There are three grounds advanced. There are: -
a) The plaint is time barred;
b) The plaint does not disclosed a cause of action and
c) The plaintiff's suit is frivolous or vexatious.
Mr. Byenkya assisted by Mr. Kihika appear for the applicants
in court enlarged on the grounds. Mr. Lwere for the second defendant
concurred. Mr. Alenyo learned counsel for the respondent/plaintiff
replied.
In this ruling I will follow the order adopted by learned
Counsel in arguing the application. That is beginning with the
last ground of the application.
It is contended for the applicant that the plaint is frivolous
or vexations. For this argument the applicant seeks reliance
on the maxim of the law "volent non fit injuria". A
close reading of the plaint shows that before reading the caution
inscribed on the defendants' products, plaintiff was not a cigarette
smoker. To use his own words: -
"As a result of the said misrepresentation" health
caution, the plaintiff was persuaded to start smoking which persuasion
was foreseeable by the first and second defendants".
Mr. Byenkya with whom Mr. Lwere agrees, says this is a situation
warranting the full application of the maxim of law above. Indeed
it is plain from the plaint that before reaching the caution
on defendants products, plaintiff was not a smoker. He says he
was persuaded to smoke by the caution. It appears he is a man
of more guts than brains. But does that mean that his plaint
is frivolous or vexatious per see?
The maxim of the law is volent non fit injuria and not scient
non fit injurua.
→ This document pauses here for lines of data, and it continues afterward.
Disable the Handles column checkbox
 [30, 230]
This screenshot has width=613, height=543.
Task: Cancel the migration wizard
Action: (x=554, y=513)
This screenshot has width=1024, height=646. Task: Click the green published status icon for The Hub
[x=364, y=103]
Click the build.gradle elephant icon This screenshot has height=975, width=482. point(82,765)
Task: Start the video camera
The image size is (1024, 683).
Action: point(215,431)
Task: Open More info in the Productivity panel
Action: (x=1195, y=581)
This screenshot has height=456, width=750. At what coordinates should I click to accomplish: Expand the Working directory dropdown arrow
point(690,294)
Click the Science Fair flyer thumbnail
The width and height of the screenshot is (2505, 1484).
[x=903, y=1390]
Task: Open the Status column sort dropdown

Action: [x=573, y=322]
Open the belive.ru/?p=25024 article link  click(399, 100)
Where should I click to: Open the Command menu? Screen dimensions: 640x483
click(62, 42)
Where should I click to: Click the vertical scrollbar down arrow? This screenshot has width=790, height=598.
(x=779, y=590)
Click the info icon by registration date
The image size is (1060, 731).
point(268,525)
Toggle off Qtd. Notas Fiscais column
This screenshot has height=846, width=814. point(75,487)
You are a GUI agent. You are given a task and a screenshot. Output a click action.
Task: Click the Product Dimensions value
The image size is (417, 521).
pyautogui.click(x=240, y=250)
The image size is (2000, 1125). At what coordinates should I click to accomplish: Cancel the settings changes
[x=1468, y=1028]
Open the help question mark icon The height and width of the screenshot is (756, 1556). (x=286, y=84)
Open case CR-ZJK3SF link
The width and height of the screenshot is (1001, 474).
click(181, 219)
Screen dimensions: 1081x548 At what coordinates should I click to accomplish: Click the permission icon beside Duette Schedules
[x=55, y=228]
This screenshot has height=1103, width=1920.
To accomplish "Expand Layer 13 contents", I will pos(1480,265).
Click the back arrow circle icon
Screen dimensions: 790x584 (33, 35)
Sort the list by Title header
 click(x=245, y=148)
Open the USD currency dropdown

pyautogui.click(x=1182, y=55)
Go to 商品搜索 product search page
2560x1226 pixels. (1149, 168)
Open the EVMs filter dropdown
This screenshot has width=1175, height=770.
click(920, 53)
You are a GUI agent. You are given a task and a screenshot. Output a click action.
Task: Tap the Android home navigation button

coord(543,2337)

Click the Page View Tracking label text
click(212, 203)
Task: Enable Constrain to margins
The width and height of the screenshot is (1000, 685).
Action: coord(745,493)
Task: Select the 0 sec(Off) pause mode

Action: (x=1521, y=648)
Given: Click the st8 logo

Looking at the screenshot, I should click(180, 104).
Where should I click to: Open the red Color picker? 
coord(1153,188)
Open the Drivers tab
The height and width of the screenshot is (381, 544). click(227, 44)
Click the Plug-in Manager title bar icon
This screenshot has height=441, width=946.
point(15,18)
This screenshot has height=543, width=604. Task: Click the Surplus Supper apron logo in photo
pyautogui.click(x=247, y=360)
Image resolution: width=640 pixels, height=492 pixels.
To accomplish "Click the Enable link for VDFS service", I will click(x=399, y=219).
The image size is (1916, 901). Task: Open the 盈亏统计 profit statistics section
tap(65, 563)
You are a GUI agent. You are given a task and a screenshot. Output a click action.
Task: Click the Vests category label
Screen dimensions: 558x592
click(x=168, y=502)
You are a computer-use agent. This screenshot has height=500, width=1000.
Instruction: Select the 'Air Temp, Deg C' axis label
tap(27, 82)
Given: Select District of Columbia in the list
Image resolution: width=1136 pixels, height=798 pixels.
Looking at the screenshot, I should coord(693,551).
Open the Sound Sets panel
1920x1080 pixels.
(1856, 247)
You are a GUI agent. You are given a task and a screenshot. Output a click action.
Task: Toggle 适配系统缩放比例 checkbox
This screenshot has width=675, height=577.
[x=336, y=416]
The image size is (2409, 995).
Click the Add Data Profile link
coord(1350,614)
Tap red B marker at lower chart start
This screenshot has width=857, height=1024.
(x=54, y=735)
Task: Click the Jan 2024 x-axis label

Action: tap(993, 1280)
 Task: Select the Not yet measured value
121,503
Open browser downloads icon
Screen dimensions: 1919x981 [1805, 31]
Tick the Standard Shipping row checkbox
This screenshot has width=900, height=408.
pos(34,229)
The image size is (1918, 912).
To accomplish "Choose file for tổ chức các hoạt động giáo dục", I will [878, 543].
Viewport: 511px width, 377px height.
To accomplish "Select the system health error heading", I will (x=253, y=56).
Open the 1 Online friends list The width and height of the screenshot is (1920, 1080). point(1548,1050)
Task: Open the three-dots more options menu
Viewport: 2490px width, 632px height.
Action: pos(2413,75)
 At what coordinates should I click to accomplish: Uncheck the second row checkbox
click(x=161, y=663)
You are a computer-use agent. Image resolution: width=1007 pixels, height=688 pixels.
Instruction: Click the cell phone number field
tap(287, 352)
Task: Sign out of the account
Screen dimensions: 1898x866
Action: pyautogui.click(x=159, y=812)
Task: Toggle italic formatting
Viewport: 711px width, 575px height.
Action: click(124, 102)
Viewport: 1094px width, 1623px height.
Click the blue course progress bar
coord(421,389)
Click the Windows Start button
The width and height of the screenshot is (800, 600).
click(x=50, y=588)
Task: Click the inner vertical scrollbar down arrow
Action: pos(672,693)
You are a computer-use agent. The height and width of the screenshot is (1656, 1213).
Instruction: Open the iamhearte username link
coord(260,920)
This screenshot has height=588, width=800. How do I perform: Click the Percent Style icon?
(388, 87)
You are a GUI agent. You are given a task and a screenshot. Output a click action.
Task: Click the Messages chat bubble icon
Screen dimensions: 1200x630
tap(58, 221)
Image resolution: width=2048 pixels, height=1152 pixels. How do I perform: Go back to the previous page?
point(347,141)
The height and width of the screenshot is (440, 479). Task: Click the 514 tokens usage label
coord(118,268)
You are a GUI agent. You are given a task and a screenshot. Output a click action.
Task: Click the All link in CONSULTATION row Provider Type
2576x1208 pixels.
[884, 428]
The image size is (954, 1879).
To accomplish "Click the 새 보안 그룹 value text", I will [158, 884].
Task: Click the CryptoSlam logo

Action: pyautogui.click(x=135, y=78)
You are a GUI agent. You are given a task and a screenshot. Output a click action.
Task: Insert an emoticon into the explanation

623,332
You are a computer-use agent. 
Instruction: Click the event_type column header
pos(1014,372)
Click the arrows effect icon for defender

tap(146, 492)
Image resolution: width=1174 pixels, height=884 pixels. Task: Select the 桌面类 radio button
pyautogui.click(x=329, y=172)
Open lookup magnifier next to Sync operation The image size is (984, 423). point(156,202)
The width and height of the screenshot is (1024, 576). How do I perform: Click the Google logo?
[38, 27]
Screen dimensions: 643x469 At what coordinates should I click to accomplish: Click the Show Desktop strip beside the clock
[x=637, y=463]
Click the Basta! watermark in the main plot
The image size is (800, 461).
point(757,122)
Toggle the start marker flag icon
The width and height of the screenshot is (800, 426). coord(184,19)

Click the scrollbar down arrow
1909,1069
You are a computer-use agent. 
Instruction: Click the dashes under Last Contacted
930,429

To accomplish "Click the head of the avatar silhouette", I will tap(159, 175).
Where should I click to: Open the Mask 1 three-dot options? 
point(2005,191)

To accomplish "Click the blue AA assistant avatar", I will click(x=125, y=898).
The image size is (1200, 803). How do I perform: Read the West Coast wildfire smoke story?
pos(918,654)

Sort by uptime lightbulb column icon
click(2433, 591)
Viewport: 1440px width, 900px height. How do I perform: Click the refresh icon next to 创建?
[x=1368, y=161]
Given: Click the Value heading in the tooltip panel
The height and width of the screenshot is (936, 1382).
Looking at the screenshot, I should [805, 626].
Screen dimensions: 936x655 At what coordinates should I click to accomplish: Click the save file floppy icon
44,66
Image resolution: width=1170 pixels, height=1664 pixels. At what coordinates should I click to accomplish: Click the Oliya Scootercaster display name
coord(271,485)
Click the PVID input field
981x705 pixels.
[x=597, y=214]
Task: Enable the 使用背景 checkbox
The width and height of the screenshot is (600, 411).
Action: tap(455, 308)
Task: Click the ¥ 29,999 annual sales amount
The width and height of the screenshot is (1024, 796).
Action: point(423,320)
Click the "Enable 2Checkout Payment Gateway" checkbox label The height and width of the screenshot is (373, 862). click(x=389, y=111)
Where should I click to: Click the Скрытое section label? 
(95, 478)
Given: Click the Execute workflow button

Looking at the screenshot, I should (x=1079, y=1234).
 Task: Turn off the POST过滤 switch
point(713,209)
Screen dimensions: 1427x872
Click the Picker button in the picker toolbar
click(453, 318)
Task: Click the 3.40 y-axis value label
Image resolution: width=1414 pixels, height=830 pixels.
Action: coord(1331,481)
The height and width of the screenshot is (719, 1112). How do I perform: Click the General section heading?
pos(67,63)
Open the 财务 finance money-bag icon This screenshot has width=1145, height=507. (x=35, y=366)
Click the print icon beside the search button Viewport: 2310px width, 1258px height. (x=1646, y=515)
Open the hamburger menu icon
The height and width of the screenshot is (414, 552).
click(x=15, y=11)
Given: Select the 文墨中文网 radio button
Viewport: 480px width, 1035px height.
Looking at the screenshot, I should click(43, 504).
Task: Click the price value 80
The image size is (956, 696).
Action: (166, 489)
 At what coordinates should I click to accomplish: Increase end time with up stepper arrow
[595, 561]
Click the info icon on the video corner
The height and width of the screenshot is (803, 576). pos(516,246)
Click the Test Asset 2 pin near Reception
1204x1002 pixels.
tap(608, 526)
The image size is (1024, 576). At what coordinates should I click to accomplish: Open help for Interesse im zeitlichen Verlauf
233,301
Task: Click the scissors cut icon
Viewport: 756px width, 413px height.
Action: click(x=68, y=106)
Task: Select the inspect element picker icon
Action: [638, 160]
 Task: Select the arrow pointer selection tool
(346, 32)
It means this: "that to which a man consents
cannot be considered an injury". In other words. "No
act is actionable as a tort at the suit of any person who has
expressly or impliedly assented to it". The question is
not whether he knew of the danger, but whether infact he agreed
to run the risk, in the sense that he exempted the applicants
from their duty not to create danger by the products, and agreed
that of injury happened the loss should be on him and not on
the applicants whose products were cause of his loss. If the
danger was so great that it was a foolhardy and unreasonable
act to expose himself to it, then he did so at his own costs.
I think with respect these are matters for the trial. At this
stage it would be presumptions to say that the plaint is frivolous
or vexatious. It is true that an order striking out a plaint
as being frivolous or vexalous should be made only where it is
obvious that the claim or defence is devoid of all merit or cannot
possibly succeed. In my opinion the third ground of objection
must fail.
The second ground is that the plaint does not disclose a cause
of action. It is argued that the claim is grounded on a misrepresentation
when in fact there was not misreprentation. It is said what plaint
is complaining of having got as a result of smoking respondents
products is exactly what he and been warned against.
It is trite that a non-disclosure of a part of the truth may
make a statement of the residue positively false. In PEEK V.
GURMEY (1873) LR. G.H.L LORD CHELMS FORD said: Half truth, will
some times amount to a real falsehood". About eleven years
later in ARKWRIGHT V. NEW BOLD (1881) 17 Ch.D. 301 JAMES, LJ
said. "Every word may be true, but if you leave out something
which qualifies if you make a false statement".
Active concealment of a fact is equivalent to a positive statement
that a fact does not exist. Plaintiff in his plaint states positively
that the caution as appears on defendants products is a misrepresentation.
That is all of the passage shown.